More on what we were doing here:
https://medium.com/@tbredin/a-jolly-web-typesetting-adventure-42948ab0d1dd
I believe the definition of leading is wrong. It’s the added distance between lines, that is between descender and ascender. In manual typesetting, this was done by adding a strip of lead between each line.
From Wikipedia, “In hand typesetting, leading is the thin strips of lead that were inserted between lines of type in the composing stick to increase the vertical distance between them. The thickness of the strip is called leading and is equal to the difference between the size of the type and the distance from one baseline to the next. For instance, given a type size of 10 points and a distance between baselines of 12 points, the leading would be 2 points.”
Great article, my recommendation would be to include a visual for calculating descender and cap heights.
Revisiting this technique again. How about varied elements like images? How can those be adjusted to always fit the baseline?
A font-family definition normally includes several fonts and a generic font name as a last option, like:
When the used fonts have different metrics this technique values probably fails if the client does not the first from the list.
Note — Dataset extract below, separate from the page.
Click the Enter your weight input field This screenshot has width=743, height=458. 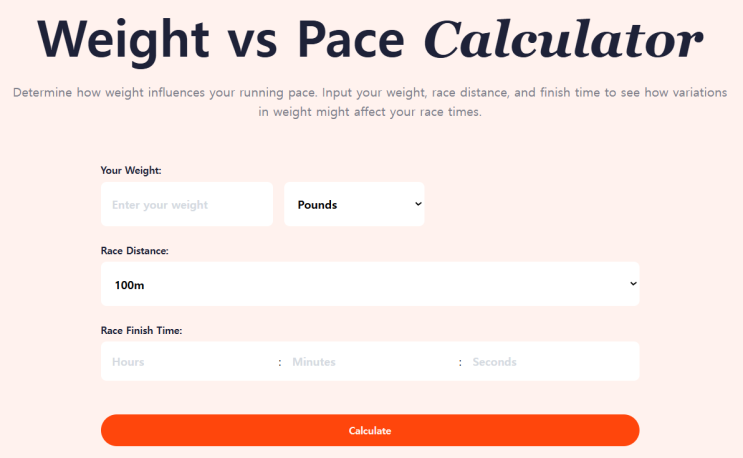186,205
I think it would be nice to have CSS properties that are based on the intrinsic metrics of fonts, for example to set a height based on the baseline. Or trim empty pixels when using
text-justify:inter-character
.Bless your heart.
A follow-up question to all of this: how does one deal with the horizontal alignment issues one may often face when trying to align 2 lines or more lines of text.
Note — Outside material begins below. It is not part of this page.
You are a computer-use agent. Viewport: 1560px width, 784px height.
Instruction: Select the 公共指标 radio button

One of your examples above illustrates this perfectly. Screenshot here: https://imgur.com/a/mt5jHEI
How do we ensure that the first character of the first line always aligns with the first character of the second line, regardless of what letter each starts with?
It seems to me the only way to do this is with margin or translate offsets, which need to be determined per-character. In other words, you may offset the first line for the ‘H’ by -3px or whatever, but then it won’t work for a ‘D’ necessarily.
Am I making sense? Someone please help! I’m in typographic hell over here. Thank you!